In 1985, as a relatively new editor at Computer Design magazine, I was asked to go forth and cover a new business called CAE (computer-aided engineering). I knew nothing about it, but I had been writing about design for test, so there seemed to be somewhat of a connection. Little did I know that “CAE” would turn into “EDA” and that I’d write about it for the next 30 years, for Computer Design, EE Times, Cadence, and a few others.

Now that I’m about to retire, I’m looking back over those 30 years. What a ride it has been! By the numbers I covered 31 Design Automation Conferences (DACs), hundreds of new products, dozens of acquisitions and startups, dozens of lawsuits, and some blind alleys that didn’t work out (like “silicon compilation”). Chip design went from gate arrays and PLDs with a few thousand gates to processors and SoCs with billions of transistors.

In 1985 there were three big CAE vendors – Daisy Systems, Mentor Graphics, and Valid Logic. All sold bundled packages that included workstations and CAE software; in fact, Daisy and Valid designed and manufactured their own workstations. In the early 1980s a workstation with schematic capture and gate-level logic simulation might have set you back $120,000. In 1985 OrCAD, now part of Cadence, came out with a $500 schematic capture package running on IBM PCs.

Cadence and Synopsys emerged in the late 1980s, and by the 1990s the EDA industry was pretty much a software-only business (apart from specialized machines like simulation accelerators). Since the early 1990s the “big three” EDA vendors have been Cadence, Synopsys, and Mentor, giving the industry stability but allowing for competition and innovation.

Here, in my view, are some of the highlights that occurred during the past 30 years of EDA.

= = = =

# Given exercise A:
Reproduce the portion of the passage on EDA history starting at "In 1985 there" and ending at "competition and innovation.".
# Given exercise B:
In the passage on EDA history, which three companies were the big CAE vendors in 1985?

# Data lines:
= = = =

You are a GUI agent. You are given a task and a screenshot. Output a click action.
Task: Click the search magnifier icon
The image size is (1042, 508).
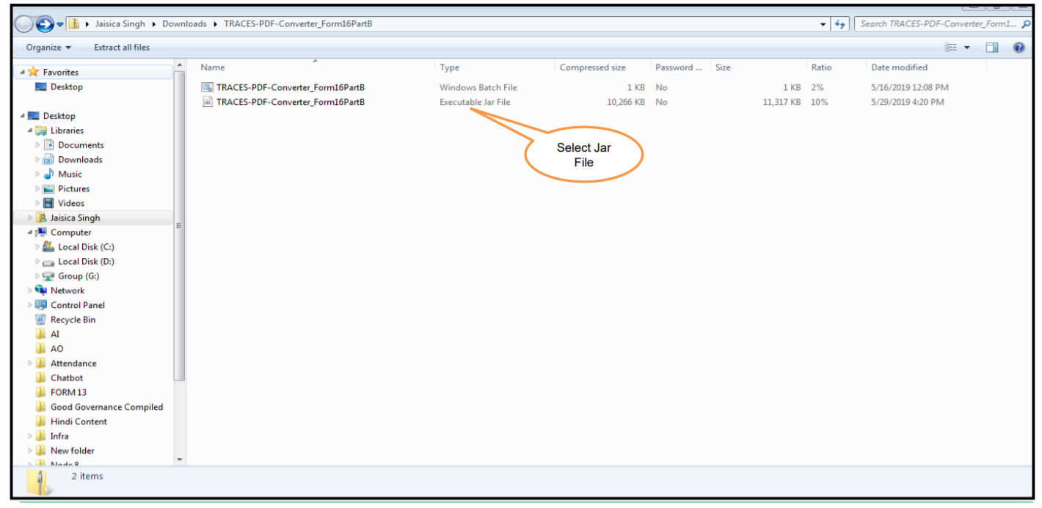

= = = =

# Complete response A:
In 1985 there were three big CAE vendors – Daisy Systems, Mentor Graphics, and Valid Logic. All sold bundled packages that included workstations and CAE software; in fact, Daisy and Valid designed and manufactured their own workstations. In the early 1980s a workstation with schematic capture and gate-level logic simulation might have set you back $120,000. In 1985 OrCAD, now part of Cadence, came out with a $500 schematic capture package running on IBM PCs.

Cadence and Synopsys emerged in the late 1980s, and by the 1990s the EDA industry was pretty much a software-only business (apart from specialized machines like simulation accelerators). Since the early 1990s the “big three” EDA vendors have been Cadence, Synopsys, and Mentor, giving the industry stability but allowing for competition and innovation.

# Complete response B:
Daisy Systems, Mentor Graphics, and Valid Logic.